Senado rejeita emendas e aprova PEC do Teto de Gastos em primeiro turno; Estudantes protestam

O plenário do Senado aprovou, no dia 29 de novembro, em primeiro turno, o texto-base da Proposta de Emenda à Constituição (PEC) 55, conhecida como PEC do Teto dos Gastos Públicos. A proposta foi aprovada por 61 votos favoráveis e 14 contrários. 

A PEC impõe um teto máximo para os gastos públicos pelos próximos 20 anos equivalente ao valor gasto no ano anterior, corrigido pela inflação. O texto já foi aprovado na Câmara dos Deputados e deverá passar ainda por votação em segundo turno no Senado.

Senado rejeita emendas
Os senadores rejeitaram todas as emendas ao texto da Proposta de Emenda à Constituição do Teto de Gastos. Com isso, foi mantido o texto aprovado na Câmara no primeiro turno de votação no Senado.

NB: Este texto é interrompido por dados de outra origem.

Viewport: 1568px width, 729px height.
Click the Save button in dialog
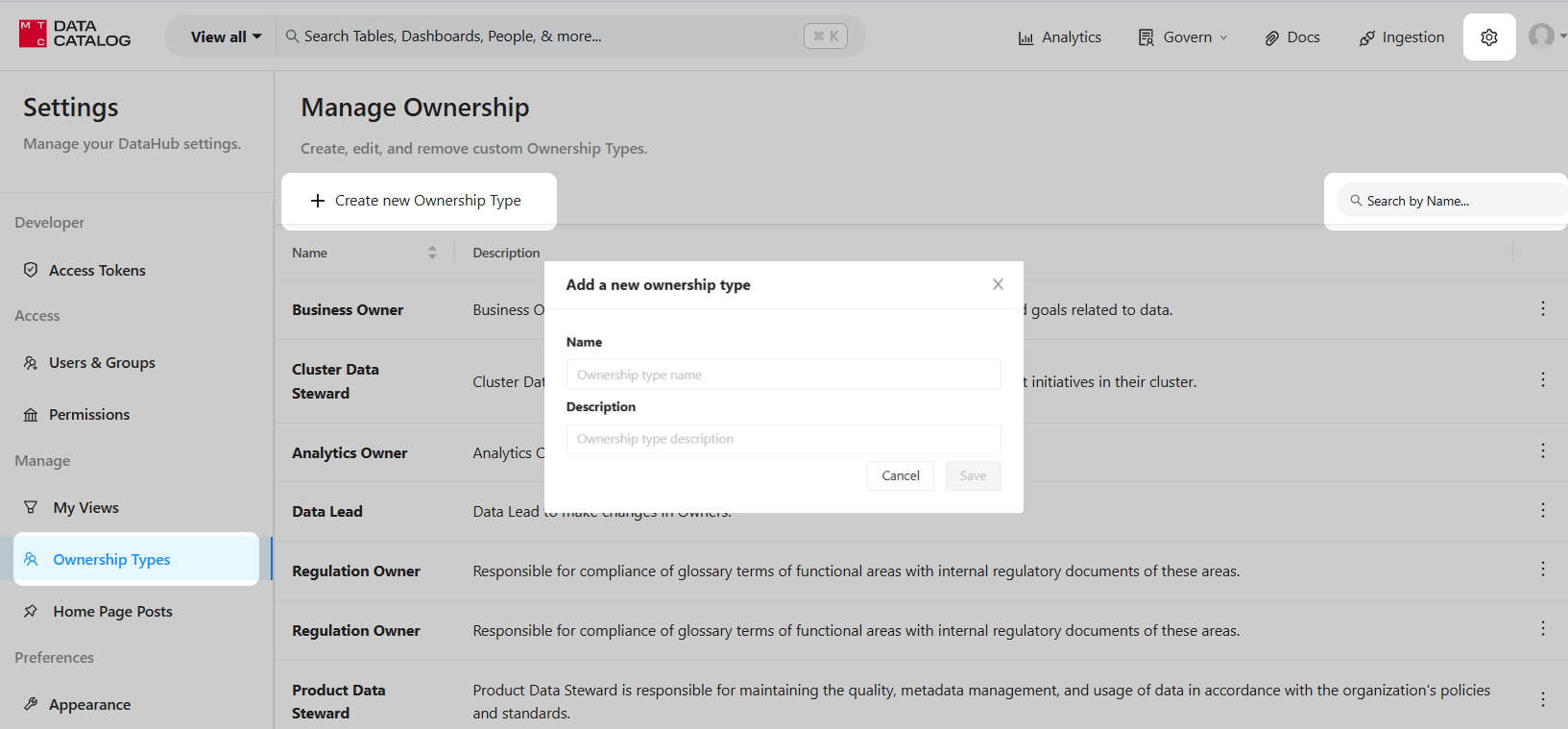pyautogui.click(x=973, y=475)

Foram apresentados três destaques para votação em separado. Um deles propunha retirar a saúde e a educação do teto de gastos. Assim, o limite de gastos para os próximos 20 anos valeria para todas as outras áreas, exceto para essas duas.

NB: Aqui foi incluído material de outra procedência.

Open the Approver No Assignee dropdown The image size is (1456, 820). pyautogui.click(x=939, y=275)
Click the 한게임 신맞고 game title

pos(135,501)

O segundo destaque previa que, após aprovada, a PEC deveria passar por referendo. Os senadores de oposição queriam que a população pudesse opinar se concorda com a proposta de impor o limite de gastos públicos equivalente ao valor do ano anterior corrigido pela inflação.

O último destaque propunha que os juros da dívida pública também estivessem incluídos no teto, de modo que o gasto do governo com isso também tivesse que obedecer ao limite. Os três destaques foram rejeitados.

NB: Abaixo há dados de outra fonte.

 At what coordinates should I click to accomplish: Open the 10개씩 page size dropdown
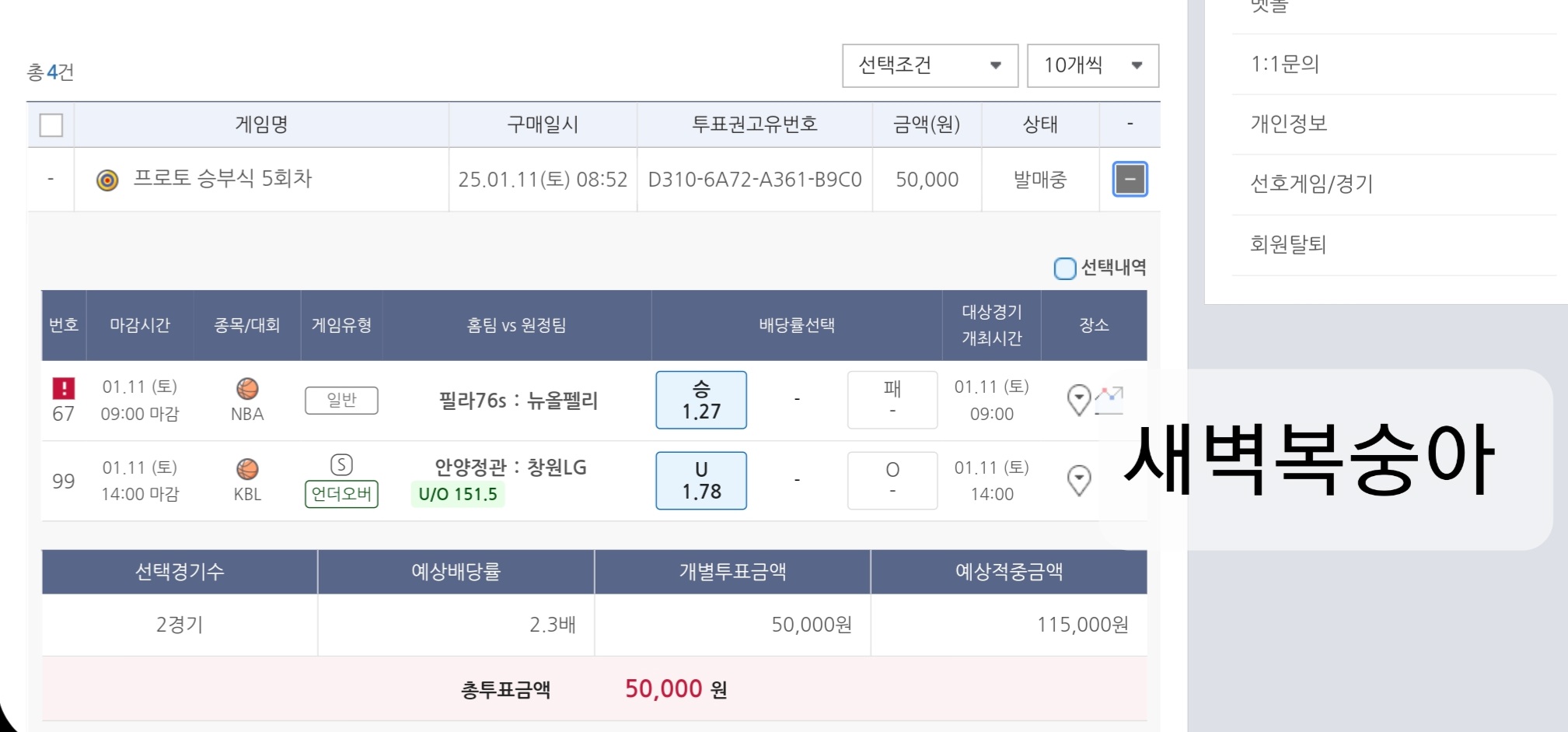[x=1092, y=65]
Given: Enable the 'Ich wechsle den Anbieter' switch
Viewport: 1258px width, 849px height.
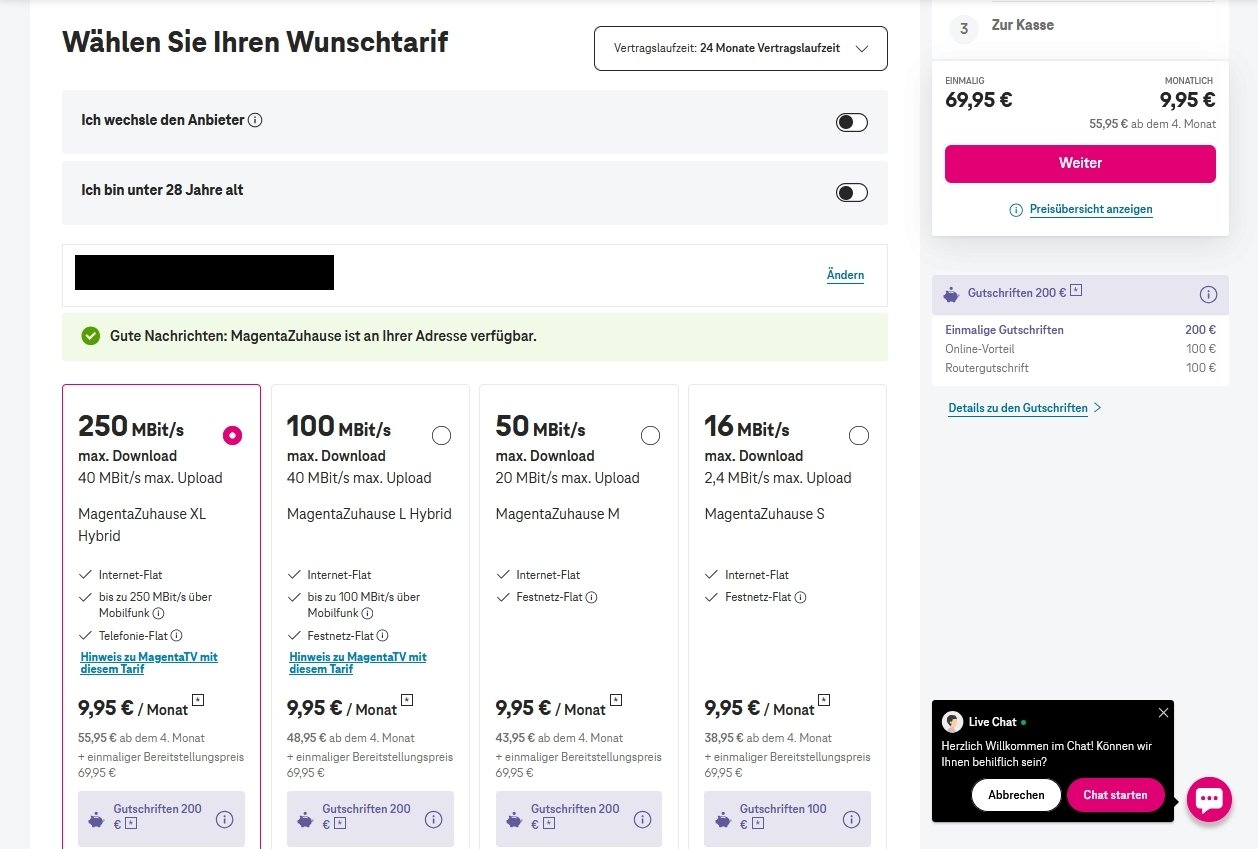Looking at the screenshot, I should coord(851,122).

Com isso, os senadores concluíram a votação da PEC em primeiro turno. Ela passará agora por três sessões de discussão em segundo turno e tem a próxima votação marcada para o dia 13 de dezembro. Se for aprovada sem alterações, a PEC será promulgada no dia 15 de dezembro.

Protesto de estudantes na Esplanada contra PEC tem tumulto e confronto com a PM


Após a Polícia Militar (PM) dispersar o protesto de estudantes que ocupavam o gramado em frente ao Congresso Nacional, os manifestante seguiram pela Esplanada dos Ministérios em direção ao Museu Nacional. Durante o percurso, a polícia seguiu "empurrando" os manifestante em direção à Rodoviária de Brasília em uma tentativa de dispersar o grupo. Bombas de gás lacrimogênio foram disparadas e um carro que estava estacionado em frente à Catedral Metropolitana foi incendiado.

O Corpo de Bombeiros está no local para apagar o fogo do carro e das barricadas que tinham sido montadas pelos manifestantes. Durante o percurso, os estudantes derrubaram banheiros químicos que estavam no trajeto e tentaram bloquear a pista. O trânsito no local está interrompido. O coronel Julian Fontes, que está à frente da operação, disse que a ordem é que a PM proteja o patrimônio.

O carro de som que acompanhava o protesto pedia que a polícia parasse de jogar bombas e que a manifestação permanecesse em frente ao museu, de onde havia partido.

Votação no Congresso

A organização estima a participação de 15 mil pessoas, enquanto Polícia Militar do Distrito Federal calcula em cerca de 10 mil o número de presentes. O grupo caminhou até a frente do Congresso Nacional e, ao chegar ao gramado, houve tumulto e confronto entre os manifestantes e a polícia. O conflito se intensificou quando um grupo de manifestantes virou um carro de reportagem estacionado próximo à rampa do Congresso. A polícia reagiu disparando bombas de efeito moral e de gás lacrimogêneo.

O arquivamento da Proposta de Emenda Constitucional (PEC) 55 é uma das principais pautas do movimento de estudantes que organizaram caravanas para vir à capital, com mais de 300 ônibus. O ato em Brasília é organizado por entidades estudantis e educacionais, entre elas a União Nacional dos Estudantes (UNE), União Brasileira dos Estudantes Secundaristas (Ubes) e a Associação Nacional de Pós-Graduandos (ANPG).